Pediatric Study Plans (iPSP) and Pediatric Investigation Plans (PIP)

A Pediatric Investigation Plan (PIP) submission in the EU must include several key components to ensure it meets regulatory requirements. These components are: a detailed scientific rationale for including or excluding pediatric studies based on existing data and clinical need; a comprehensive outline of the planned pediatric studies, including objectives, design, methodologies, and timelines; information on formulations suitable for different pediatric age groups; a description of ethical considerations and measures taken to protect pediatric participants; justification for any requested waivers or deferrals for specific pediatric studies, if applicable; and assurance that the submission complies with current regulatory guidelines and requirements. 

In the US, a waiver for an Initial Pediatric Study Plan (iPSP) can be requested under specific circumstances. Such waivers may be granted if the drug or biologic product is intended for a condition that does not affect the pediatric population. Additionally, a waiver may be appropriate if the product is unlikely to be used by a significant number of pediatric patients due to the rarity of the disease or condition in children. If existing data strongly suggest that the product would be ineffective or unsafe for pediatric use, a waiver could also be considered. Other justifications supported by robust evidence may also warrant a waiver.

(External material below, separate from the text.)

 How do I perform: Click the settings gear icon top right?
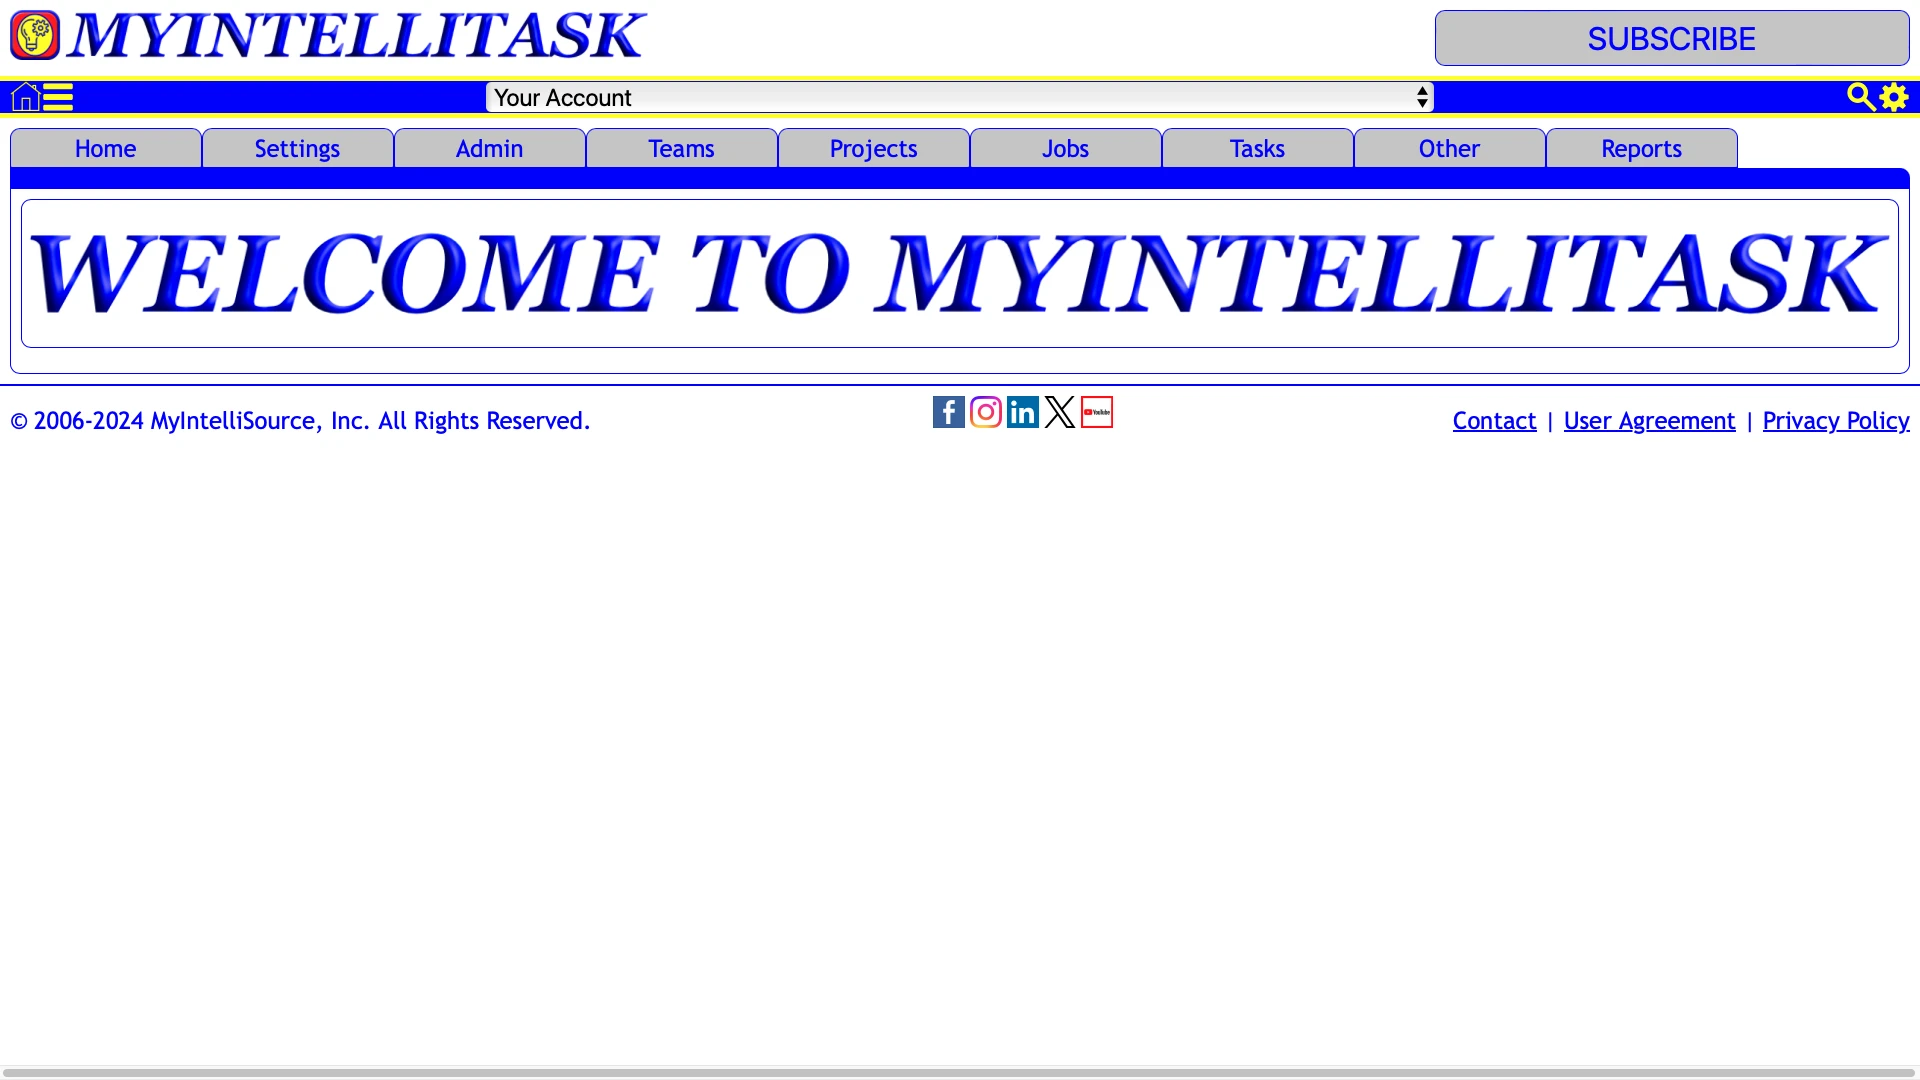(1894, 96)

For timing, the iPSP should be submitted by the end of Phase I clinical trials in the US. This ensures that pediatric considerations are addressed before advancing to later stages of development.

In the EU, a waiver for a Pediatric Investigation Plan (PIP) can be requested under different criteria. A waiver may be granted if the medicinal product is likely to be ineffective or unsafe for part or all of the pediatric population. Another reason for requesting a waiver is if the disease or condition the medicine is intended to treat occurs exclusively in adults. Additionally, if the medicine does not provide a significant therapeutic benefit over existing treatments for pediatric patients, a waiver might be justified.

For PIPs in the EU, the plan must be submitted early in the clinical development process, typically before the start of Phase II/III trials. This early submission allows for timely integration of pediatric considerations into the development strategy.

The requirements for pediatric study plans primarily apply to pharmaceutical drugs and biological products. However, for medical devices, there are distinct regulations and requirements both in the EU and the US, focusing on ensuring the safety and effectiveness of medical devices for pediatric use. In the EU, medical devices are regulated under the Medical Device Regulation (MDR) (EU) 2017/745, which came into full application on May 26, 2021. The regulation emphasizes the need to consider pediatric use where applicable.